● **Activity**:
Set every entry down again exactly, omitting none.
[Provided records Boundary: Start]
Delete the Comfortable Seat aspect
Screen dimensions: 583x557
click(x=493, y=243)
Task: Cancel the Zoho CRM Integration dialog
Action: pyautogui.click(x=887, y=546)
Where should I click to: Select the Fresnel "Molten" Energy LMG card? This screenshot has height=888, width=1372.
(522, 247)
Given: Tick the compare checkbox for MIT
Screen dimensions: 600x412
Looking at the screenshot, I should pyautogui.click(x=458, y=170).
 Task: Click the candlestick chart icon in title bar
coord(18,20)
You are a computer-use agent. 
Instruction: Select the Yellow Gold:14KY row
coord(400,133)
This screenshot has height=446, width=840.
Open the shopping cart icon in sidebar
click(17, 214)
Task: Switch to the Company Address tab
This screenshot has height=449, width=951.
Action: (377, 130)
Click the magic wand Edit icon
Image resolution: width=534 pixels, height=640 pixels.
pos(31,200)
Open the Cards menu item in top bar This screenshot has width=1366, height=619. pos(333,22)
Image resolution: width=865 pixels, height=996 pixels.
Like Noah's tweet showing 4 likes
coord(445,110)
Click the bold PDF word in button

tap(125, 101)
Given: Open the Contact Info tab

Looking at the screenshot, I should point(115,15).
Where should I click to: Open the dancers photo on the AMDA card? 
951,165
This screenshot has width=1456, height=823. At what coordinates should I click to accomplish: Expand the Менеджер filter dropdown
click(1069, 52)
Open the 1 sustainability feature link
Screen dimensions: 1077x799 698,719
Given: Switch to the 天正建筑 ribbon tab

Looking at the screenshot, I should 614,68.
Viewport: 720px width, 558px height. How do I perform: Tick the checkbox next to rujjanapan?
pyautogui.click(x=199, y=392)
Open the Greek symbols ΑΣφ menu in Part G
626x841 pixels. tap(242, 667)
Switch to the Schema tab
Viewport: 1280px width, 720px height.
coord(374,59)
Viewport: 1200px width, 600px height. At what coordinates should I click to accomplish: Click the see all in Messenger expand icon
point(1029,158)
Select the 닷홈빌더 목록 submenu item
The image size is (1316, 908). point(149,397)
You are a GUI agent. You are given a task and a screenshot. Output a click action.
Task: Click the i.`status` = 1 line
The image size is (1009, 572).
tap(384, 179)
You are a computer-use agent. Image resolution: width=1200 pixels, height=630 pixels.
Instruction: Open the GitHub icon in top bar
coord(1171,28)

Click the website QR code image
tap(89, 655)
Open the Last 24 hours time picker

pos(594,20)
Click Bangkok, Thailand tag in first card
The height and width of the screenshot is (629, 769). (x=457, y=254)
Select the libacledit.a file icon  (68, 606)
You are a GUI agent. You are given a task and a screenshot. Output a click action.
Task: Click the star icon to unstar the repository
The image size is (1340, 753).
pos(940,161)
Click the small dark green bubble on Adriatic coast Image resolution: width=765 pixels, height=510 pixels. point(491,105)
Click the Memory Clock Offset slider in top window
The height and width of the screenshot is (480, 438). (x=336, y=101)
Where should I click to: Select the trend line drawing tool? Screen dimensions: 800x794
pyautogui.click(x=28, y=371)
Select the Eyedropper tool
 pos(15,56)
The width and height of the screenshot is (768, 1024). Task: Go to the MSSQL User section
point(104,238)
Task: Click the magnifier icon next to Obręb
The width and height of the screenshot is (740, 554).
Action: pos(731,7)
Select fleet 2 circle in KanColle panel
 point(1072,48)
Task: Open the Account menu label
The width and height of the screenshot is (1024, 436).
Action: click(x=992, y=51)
[Provided records Boundary: End]
● **Reply**:
Delete the Comfortable Seat aspect
Screen dimensions: 583x557
click(x=493, y=243)
Task: Cancel the Zoho CRM Integration dialog
Action: pyautogui.click(x=887, y=546)
Where should I click to: Select the Fresnel "Molten" Energy LMG card? This screenshot has height=888, width=1372.
(522, 247)
Given: Tick the compare checkbox for MIT
Screen dimensions: 600x412
Looking at the screenshot, I should pyautogui.click(x=458, y=170).
 Task: Click the candlestick chart icon in title bar
coord(18,20)
You are a computer-use agent. 
Instruction: Select the Yellow Gold:14KY row
coord(400,133)
This screenshot has height=446, width=840.
Open the shopping cart icon in sidebar
click(17, 214)
Task: Switch to the Company Address tab
This screenshot has height=449, width=951.
Action: (377, 130)
Click the magic wand Edit icon
Image resolution: width=534 pixels, height=640 pixels.
pos(31,200)
Open the Cards menu item in top bar This screenshot has width=1366, height=619. pos(333,22)
Image resolution: width=865 pixels, height=996 pixels.
Like Noah's tweet showing 4 likes
coord(445,110)
Click the bold PDF word in button

tap(125, 101)
Given: Open the Contact Info tab

Looking at the screenshot, I should point(115,15).
Where should I click to: Open the dancers photo on the AMDA card? 
951,165
This screenshot has width=1456, height=823. At what coordinates should I click to accomplish: Expand the Менеджер filter dropdown
click(1069, 52)
Open the 1 sustainability feature link
Screen dimensions: 1077x799 698,719
Given: Switch to the 天正建筑 ribbon tab

Looking at the screenshot, I should 614,68.
Viewport: 720px width, 558px height. How do I perform: Tick the checkbox next to rujjanapan?
pyautogui.click(x=199, y=392)
Open the Greek symbols ΑΣφ menu in Part G
626x841 pixels. tap(242, 667)
Switch to the Schema tab
Viewport: 1280px width, 720px height.
coord(374,59)
Viewport: 1200px width, 600px height. At what coordinates should I click to accomplish: Click the see all in Messenger expand icon
point(1029,158)
Select the 닷홈빌더 목록 submenu item
The image size is (1316, 908). point(149,397)
You are a GUI agent. You are given a task and a screenshot. Output a click action.
Task: Click the i.`status` = 1 line
The image size is (1009, 572).
tap(384, 179)
You are a computer-use agent. Image resolution: width=1200 pixels, height=630 pixels.
Instruction: Open the GitHub icon in top bar
coord(1171,28)

Click the website QR code image
tap(89, 655)
Open the Last 24 hours time picker

pos(594,20)
Click Bangkok, Thailand tag in first card
The height and width of the screenshot is (629, 769). (x=457, y=254)
Select the libacledit.a file icon  (68, 606)
You are a GUI agent. You are given a task and a screenshot. Output a click action.
Task: Click the star icon to unstar the repository
The image size is (1340, 753).
pos(940,161)
Click the small dark green bubble on Adriatic coast Image resolution: width=765 pixels, height=510 pixels. point(491,105)
Click the Memory Clock Offset slider in top window
The height and width of the screenshot is (480, 438). (x=336, y=101)
Where should I click to: Select the trend line drawing tool? Screen dimensions: 800x794
pyautogui.click(x=28, y=371)
Select the Eyedropper tool
 pos(15,56)
The width and height of the screenshot is (768, 1024). Task: Go to the MSSQL User section
point(104,238)
Task: Click the magnifier icon next to Obręb
The width and height of the screenshot is (740, 554).
Action: pos(731,7)
Select fleet 2 circle in KanColle panel
 point(1072,48)
Task: Open the Account menu label
The width and height of the screenshot is (1024, 436).
Action: click(x=992, y=51)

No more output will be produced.